INFO: main.c(365): Will reestimate means.
INFO: main.c(367): Will reestimate variances.
INFO: main.c(369): WIll NOT optionally delete silence in Baum Welch or
Viterbi.
INFO: main.c(377): Will reestimate transition matrices
INFO: main.c(390): Reading main lexicon: /home/tinnaboo/Desktop/SPELLING-AM
/final-training-lda/spelling-db/etc/spelling-db.dic
INFO: lexicon.c(233): 30 entries added from /home/tinnaboo/Desktop/SPELLING-AM
/final-training-lda/spelling-db/etc/spelling-db.dic
INFO: main.c(402): Reading filler lexicon: /home/tinnaboo/Desktop/SPELLING-AM
/final-training-lda/spelling-db/etc/spelling-db.filler
INFO: lexicon.c(233): 11 entries added from /home/tinnaboo/Desktop/SPELLING-AM
/final-training-lda/spelling-db/etc/spelling-db.filler
INFO: main.c(423): Silence Tag SIL
INFO: corpus.c(1343): Will process all remaining utts starting at 0
INFO: main.c(622): Reestimation: Baum-Welch
etc.....
please, help me solving this issue!
Nadia
All commands in all log files, there aren't many of them. For example you need
to check invocation of init_gau on mllt stage 0.2
Sorry it's not clear..... I have to check in the logdir/06.mllt_train folder?

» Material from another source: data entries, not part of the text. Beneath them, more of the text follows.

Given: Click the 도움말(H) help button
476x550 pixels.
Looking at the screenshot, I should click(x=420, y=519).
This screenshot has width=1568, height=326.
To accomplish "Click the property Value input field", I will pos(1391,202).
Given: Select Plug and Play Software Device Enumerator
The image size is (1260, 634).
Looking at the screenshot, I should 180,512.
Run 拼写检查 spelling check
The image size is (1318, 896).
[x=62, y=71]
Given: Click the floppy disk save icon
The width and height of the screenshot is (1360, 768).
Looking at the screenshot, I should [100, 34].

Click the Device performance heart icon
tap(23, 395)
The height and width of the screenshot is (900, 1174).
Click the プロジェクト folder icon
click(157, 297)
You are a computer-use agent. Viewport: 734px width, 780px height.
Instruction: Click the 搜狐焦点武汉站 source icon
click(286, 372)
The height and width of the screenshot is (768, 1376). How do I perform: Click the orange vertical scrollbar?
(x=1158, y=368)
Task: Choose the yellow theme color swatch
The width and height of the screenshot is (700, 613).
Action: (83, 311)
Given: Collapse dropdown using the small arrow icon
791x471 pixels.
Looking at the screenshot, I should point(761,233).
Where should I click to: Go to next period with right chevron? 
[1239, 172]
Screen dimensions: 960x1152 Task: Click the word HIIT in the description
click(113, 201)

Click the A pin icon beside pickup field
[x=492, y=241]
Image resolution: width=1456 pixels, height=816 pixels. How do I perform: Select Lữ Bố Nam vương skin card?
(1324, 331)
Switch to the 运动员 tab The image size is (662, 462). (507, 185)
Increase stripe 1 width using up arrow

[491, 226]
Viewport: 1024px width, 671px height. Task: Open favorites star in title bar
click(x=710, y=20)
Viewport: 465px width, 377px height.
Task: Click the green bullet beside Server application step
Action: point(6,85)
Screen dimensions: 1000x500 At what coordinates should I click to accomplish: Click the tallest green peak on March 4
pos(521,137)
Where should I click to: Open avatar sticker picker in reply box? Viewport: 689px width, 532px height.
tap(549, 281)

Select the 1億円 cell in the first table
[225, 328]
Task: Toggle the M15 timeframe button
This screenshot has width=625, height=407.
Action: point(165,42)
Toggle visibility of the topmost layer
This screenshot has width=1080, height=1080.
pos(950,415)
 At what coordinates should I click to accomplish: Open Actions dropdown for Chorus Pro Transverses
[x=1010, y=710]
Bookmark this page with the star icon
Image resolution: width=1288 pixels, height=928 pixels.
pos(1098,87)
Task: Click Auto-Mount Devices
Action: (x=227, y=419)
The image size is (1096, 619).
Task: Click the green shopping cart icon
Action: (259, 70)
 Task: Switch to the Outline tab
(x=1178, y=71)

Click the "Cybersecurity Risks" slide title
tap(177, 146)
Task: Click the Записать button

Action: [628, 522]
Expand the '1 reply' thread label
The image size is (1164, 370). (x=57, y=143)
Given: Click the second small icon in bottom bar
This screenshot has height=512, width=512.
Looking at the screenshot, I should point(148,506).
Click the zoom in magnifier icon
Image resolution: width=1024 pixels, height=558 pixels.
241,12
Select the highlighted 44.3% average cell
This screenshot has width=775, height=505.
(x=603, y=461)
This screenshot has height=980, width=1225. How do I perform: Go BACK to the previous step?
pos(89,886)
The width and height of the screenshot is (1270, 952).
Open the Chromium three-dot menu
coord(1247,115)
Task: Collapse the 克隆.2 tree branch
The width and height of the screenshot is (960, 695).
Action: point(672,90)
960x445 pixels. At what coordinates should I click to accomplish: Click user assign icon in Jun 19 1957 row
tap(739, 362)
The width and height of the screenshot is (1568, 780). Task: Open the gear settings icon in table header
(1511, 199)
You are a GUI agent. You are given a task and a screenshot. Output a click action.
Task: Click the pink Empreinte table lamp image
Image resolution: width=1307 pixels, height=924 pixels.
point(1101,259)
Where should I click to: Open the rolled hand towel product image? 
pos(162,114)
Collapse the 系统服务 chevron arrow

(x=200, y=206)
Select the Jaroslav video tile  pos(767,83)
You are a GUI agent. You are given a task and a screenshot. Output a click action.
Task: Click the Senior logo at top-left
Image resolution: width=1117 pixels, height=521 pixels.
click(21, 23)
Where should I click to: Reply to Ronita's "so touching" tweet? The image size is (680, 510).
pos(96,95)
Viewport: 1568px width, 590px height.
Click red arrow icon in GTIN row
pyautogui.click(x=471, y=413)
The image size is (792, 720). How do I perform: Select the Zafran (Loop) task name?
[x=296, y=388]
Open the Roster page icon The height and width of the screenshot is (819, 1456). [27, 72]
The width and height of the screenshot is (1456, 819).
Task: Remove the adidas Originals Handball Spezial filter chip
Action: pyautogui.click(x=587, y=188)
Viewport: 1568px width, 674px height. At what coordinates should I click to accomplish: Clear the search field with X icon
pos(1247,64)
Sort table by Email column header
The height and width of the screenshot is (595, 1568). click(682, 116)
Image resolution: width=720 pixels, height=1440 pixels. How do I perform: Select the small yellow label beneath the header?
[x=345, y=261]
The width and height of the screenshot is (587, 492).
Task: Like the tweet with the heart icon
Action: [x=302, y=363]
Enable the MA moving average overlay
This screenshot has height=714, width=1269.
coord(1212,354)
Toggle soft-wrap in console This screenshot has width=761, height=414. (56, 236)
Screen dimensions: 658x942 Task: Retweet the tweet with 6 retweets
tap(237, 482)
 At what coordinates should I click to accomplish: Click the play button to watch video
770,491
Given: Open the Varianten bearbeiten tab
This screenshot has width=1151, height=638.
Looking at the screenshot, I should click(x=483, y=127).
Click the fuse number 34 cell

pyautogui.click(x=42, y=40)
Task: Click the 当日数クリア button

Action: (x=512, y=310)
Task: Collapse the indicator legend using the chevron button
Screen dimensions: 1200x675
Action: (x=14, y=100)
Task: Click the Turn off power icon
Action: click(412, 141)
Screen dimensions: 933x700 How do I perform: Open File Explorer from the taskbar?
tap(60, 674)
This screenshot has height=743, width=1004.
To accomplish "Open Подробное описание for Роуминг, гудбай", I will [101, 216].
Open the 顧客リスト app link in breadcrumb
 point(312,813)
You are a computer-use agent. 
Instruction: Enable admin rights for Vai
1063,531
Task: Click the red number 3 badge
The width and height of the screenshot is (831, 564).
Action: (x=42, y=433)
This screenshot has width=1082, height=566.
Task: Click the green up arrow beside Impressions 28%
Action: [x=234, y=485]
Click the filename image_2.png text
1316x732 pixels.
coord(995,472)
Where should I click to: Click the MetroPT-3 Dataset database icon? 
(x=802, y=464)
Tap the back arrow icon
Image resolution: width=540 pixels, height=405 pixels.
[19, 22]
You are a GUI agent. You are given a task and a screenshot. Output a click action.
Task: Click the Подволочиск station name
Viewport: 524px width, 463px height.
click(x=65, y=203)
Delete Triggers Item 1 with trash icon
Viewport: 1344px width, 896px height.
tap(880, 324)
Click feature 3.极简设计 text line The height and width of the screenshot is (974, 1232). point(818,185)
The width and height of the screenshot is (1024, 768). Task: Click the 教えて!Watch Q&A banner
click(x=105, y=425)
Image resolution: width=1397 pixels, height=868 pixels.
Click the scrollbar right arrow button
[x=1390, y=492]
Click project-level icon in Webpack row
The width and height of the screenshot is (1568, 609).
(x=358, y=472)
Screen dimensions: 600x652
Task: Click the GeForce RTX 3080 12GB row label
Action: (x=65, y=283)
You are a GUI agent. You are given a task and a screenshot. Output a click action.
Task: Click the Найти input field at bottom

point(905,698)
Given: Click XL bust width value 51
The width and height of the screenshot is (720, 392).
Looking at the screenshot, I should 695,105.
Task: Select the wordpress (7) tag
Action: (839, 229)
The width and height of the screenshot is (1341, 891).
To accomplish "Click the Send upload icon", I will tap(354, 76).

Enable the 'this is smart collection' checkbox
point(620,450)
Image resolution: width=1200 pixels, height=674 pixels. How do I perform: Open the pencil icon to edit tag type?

which type of log line should I see?
also, did you see my last post on python installation and lda train results
obtained?
Thanks a lot.
Excuse me, i found in this old post (2010-07-28) that you said that the error
"Failed to read full covariance file" can be ignored. Am I misunderstanding
it?
http://sourceforge.net/projects/cmusphinx/forums/forum/5471/topic/3787435
Thanks for you time and help!
Nadia
If I indeed wrote so then you can ignore it.